Yandex SpeechKit voice technologies are up to any task related to human speech. SpeechKit can recognize speech either in real time or from pre-recorded audio files while automatically detecting the speaker's language. It can also vocalize pattern phrases and long texts with SpeechKit standard voices.

SpeechKit runs using the API interfaces. Depending on the task, you can use the gRPC or REST interfaces. For more information about API implementations in Yandex Cloud, see Yandex Cloud API concepts.

The table provides the most common SpeechKit use cases so that you can choose the appropriate technologies and configure them to meet your needs.

Description Recommended technologies Features and settings
Voice robot
Full or partial automation of telephone communications with customers. For user input: Streaming recognition.
For a system response: Speech synthesis using standard voices and a Brand Voice specifically designed for you.
Speech analytics
Quality control of agent performance
Transcribing and further analysis of audio recordings of dialogs between customers and call center agents or robots. To recognize pre-recorded audio files: Asynchronous recognition of audio files.
Voice control in apps and smart devices
Voice assistant
The user requests an action or search using voice and the service responds with an action with a voice comment or an image. For user input: Streaming recognition.
For a system response: Speech synthesis using standard voices and a Brand Voice.

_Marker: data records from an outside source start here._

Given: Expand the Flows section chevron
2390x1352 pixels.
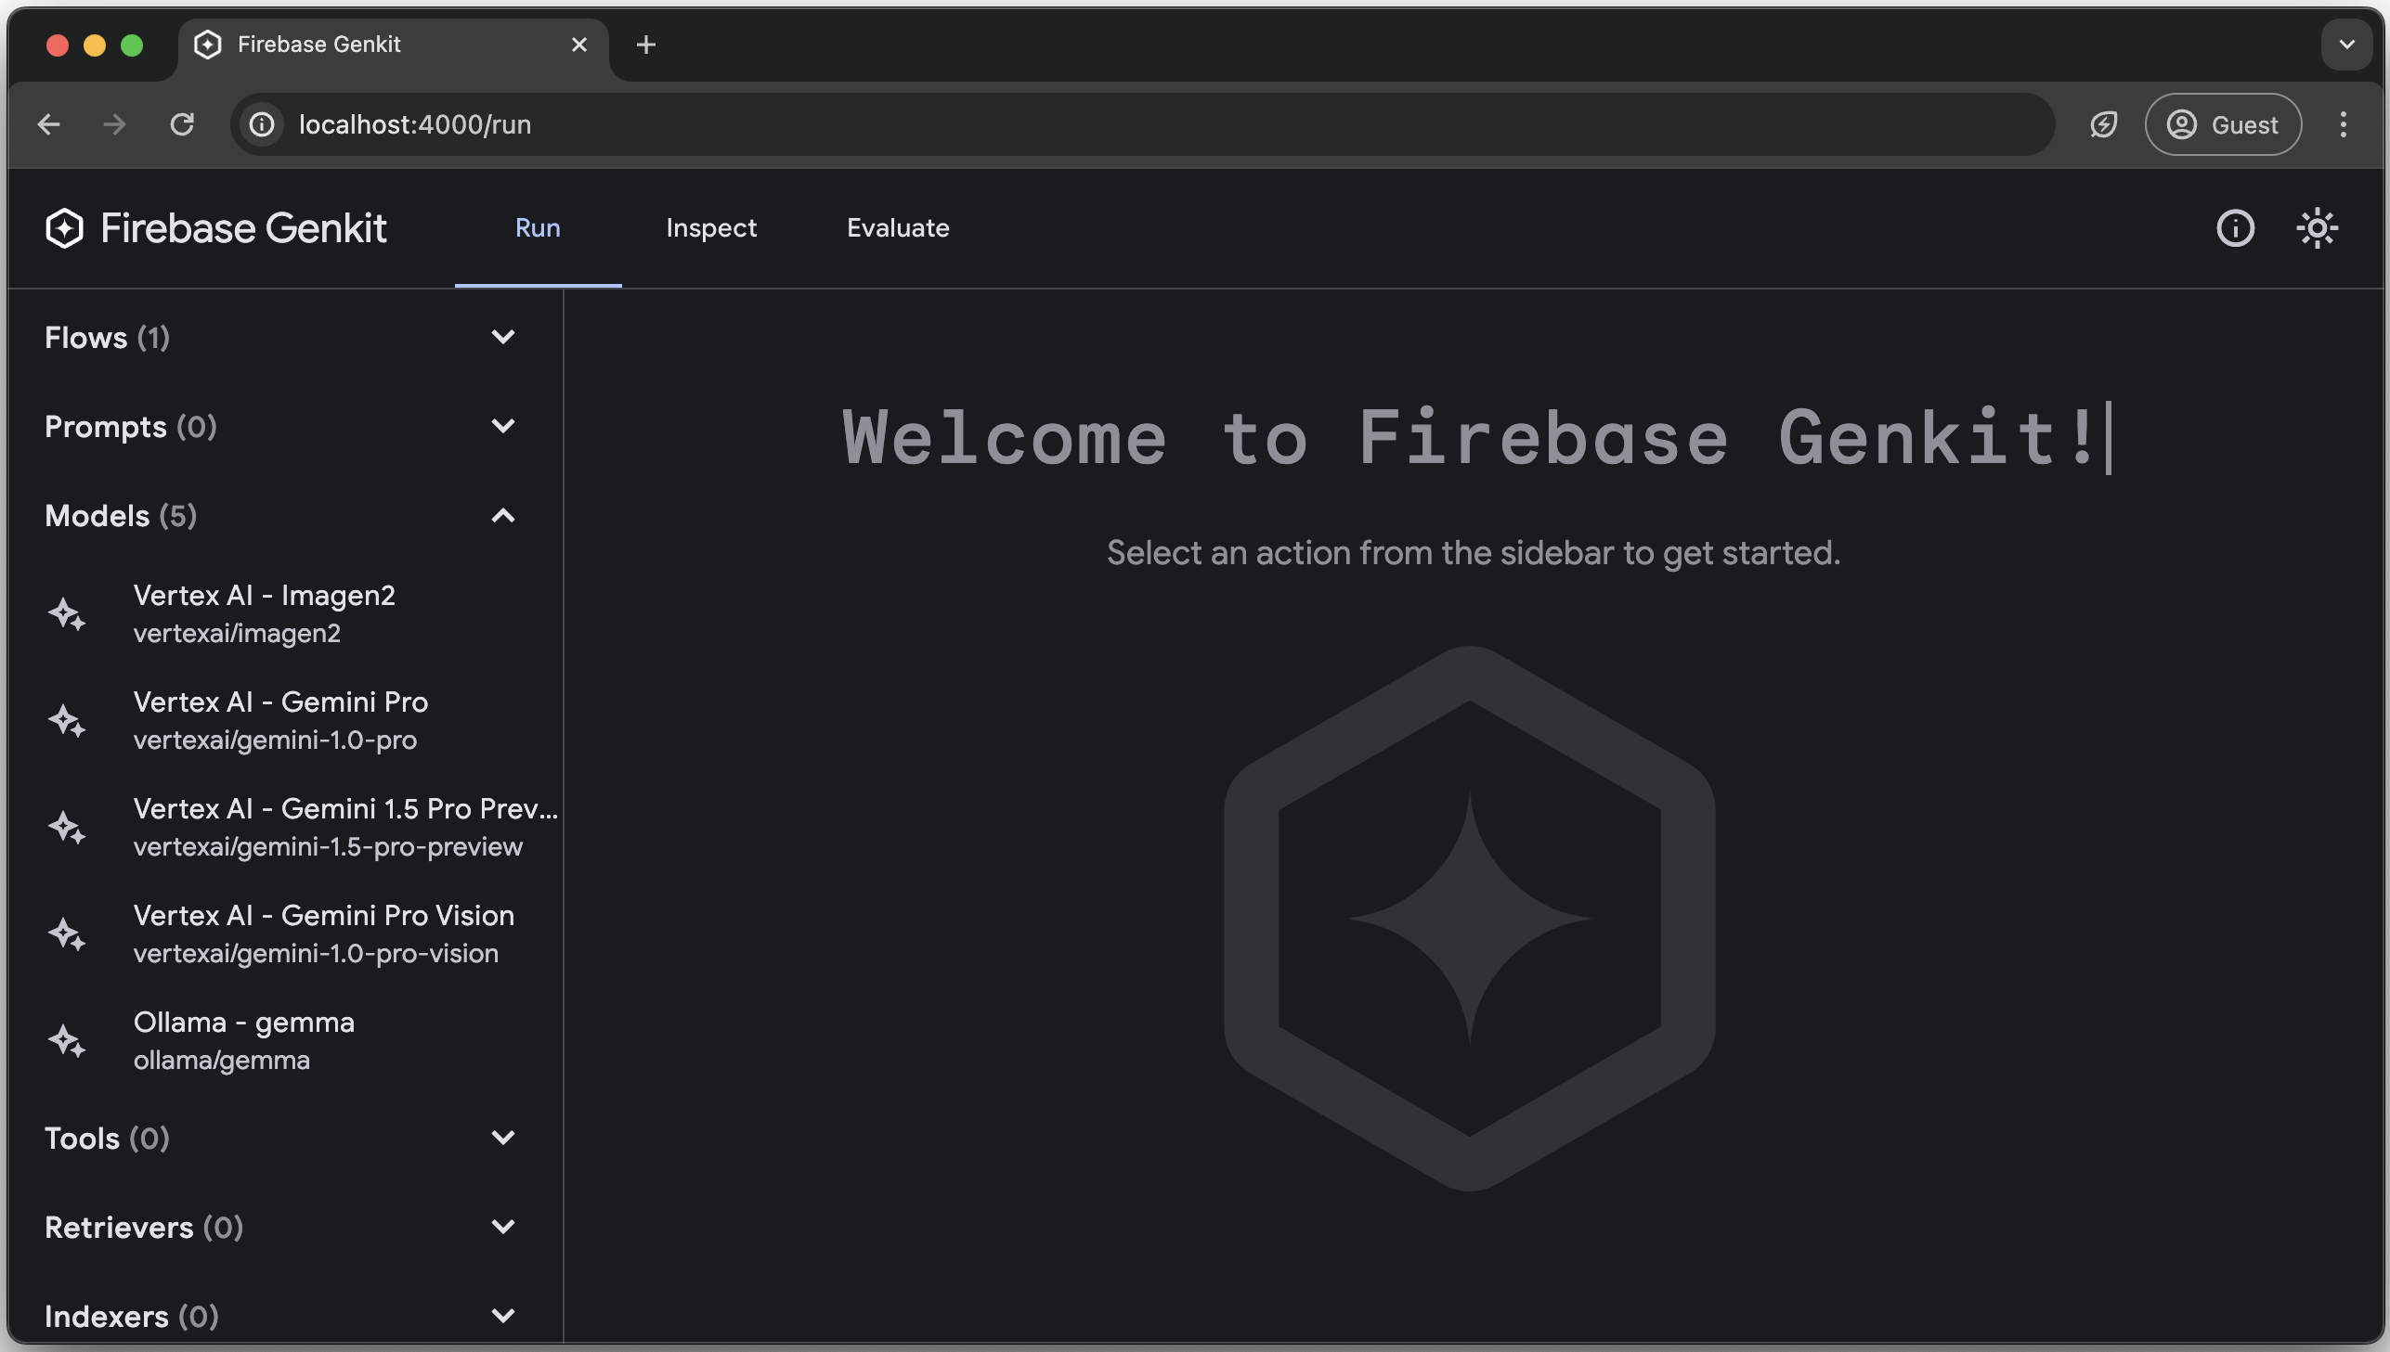Looking at the screenshot, I should 503,338.
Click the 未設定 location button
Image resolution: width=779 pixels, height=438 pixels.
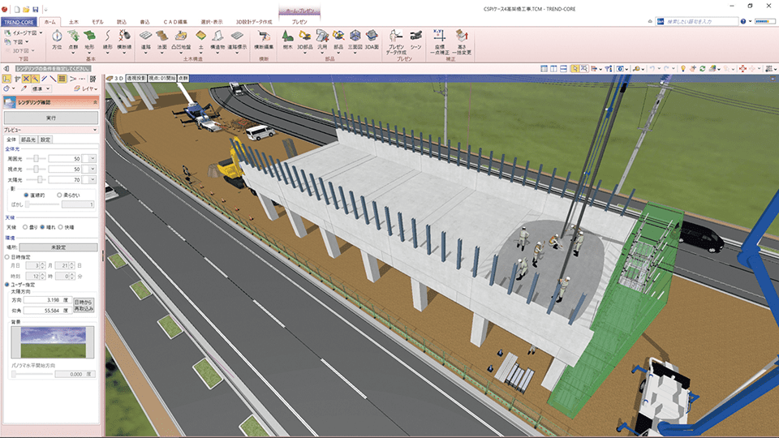(x=58, y=247)
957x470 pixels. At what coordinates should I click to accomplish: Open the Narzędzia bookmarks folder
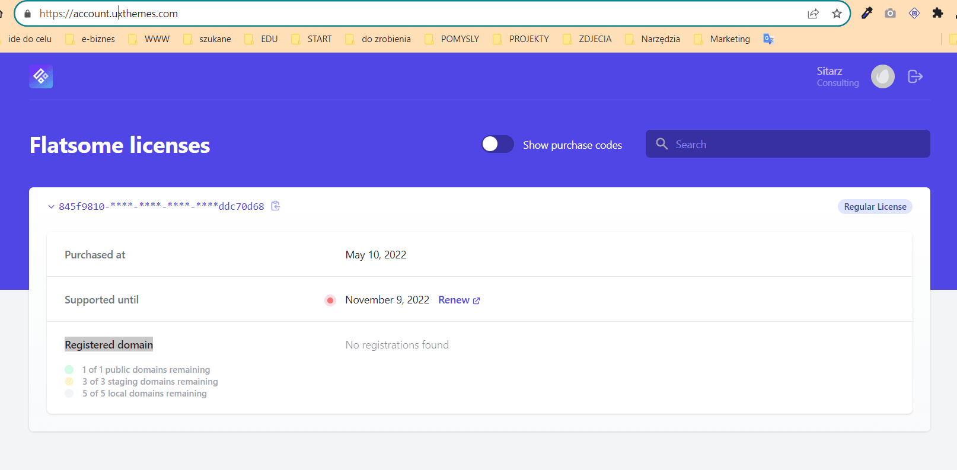tap(653, 39)
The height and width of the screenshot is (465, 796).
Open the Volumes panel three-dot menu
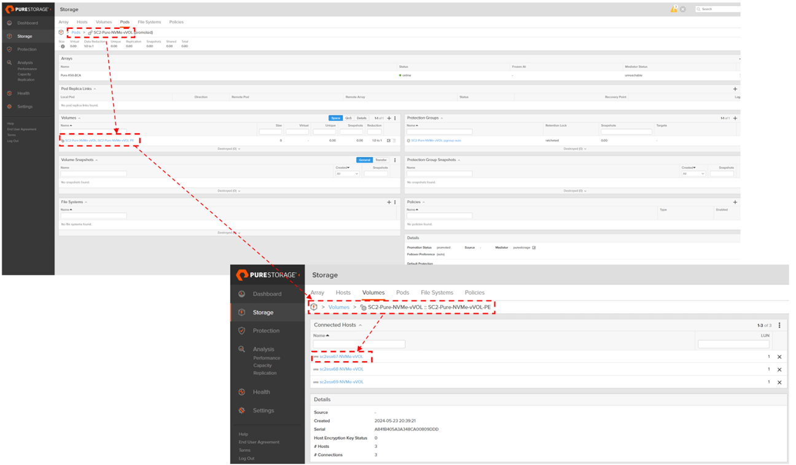coord(395,118)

Service adaptation to people with visual impairments
Voice control, voice hints and comments for visually impaired users. For user input: Streaming recognition.

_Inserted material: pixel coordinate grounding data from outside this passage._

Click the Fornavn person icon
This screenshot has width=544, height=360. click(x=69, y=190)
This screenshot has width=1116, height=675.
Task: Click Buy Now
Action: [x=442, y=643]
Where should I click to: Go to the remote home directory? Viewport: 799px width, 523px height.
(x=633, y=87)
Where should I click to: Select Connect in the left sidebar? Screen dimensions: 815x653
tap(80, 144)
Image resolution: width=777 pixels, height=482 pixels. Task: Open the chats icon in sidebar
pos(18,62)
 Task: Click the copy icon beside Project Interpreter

For a system response: Speech synthesis using standard voices and a Brand Voice.
Recognizing audio recordings made during a meeting
Transcribing the audio recordings after the meeting is completed. To recognize pre-recorded audio files: Asynchronous recognition of audio files.
Voicing books and videos
Voicing a book or video with no human speaker involved. Speech synthesis using standard voices and Brand Voices.

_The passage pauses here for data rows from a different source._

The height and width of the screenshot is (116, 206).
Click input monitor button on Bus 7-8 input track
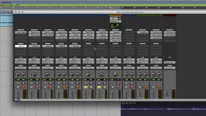(x=126, y=83)
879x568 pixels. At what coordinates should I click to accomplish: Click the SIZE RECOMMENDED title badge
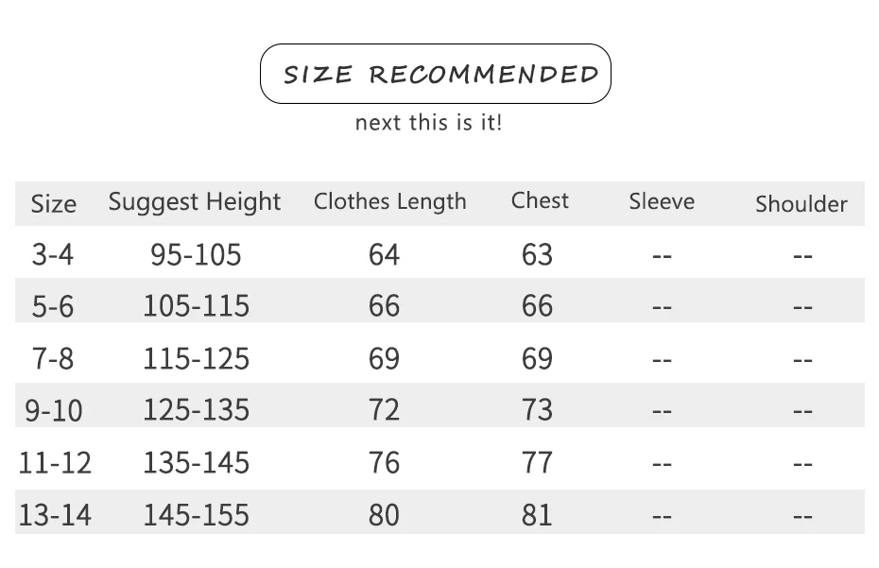point(436,74)
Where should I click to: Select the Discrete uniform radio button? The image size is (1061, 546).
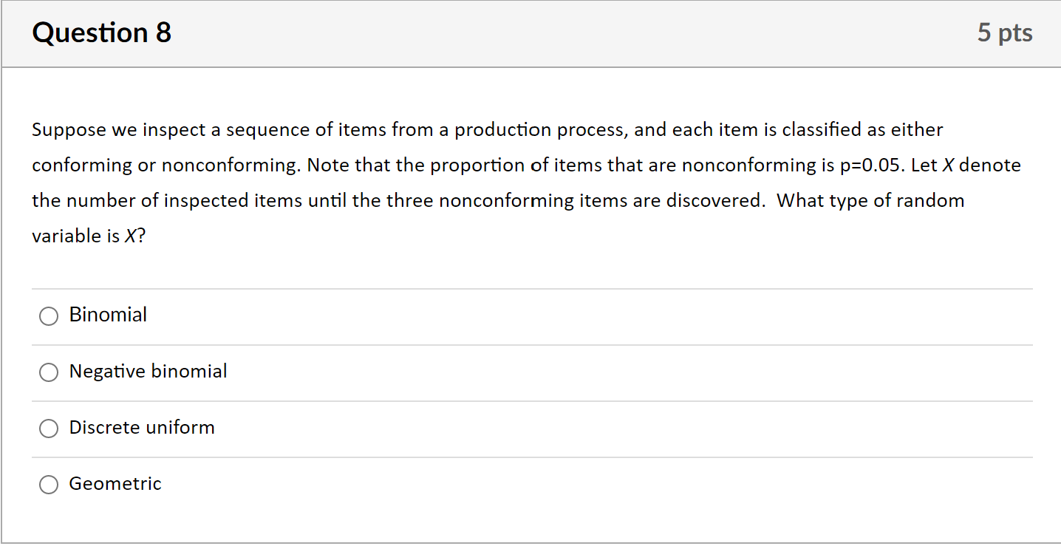pyautogui.click(x=48, y=429)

Recording the minutes of a meeting
Transcribing the meeting minutes in real time To recognize the participants' speech: Streaming recognition.
Video subtitles
Creating subtitles for recorded videos To recognize an audio track: Asynchronous recognition of audio files.
Broadcast subtitles
Transcribing broadcasts in real time. To recognize the broadcast speech: Streaming recognition.
Transcribing voice messages
Converting short voice messages to text in messengers To recognize audio files: Synchronous recognition. Recognition result settings.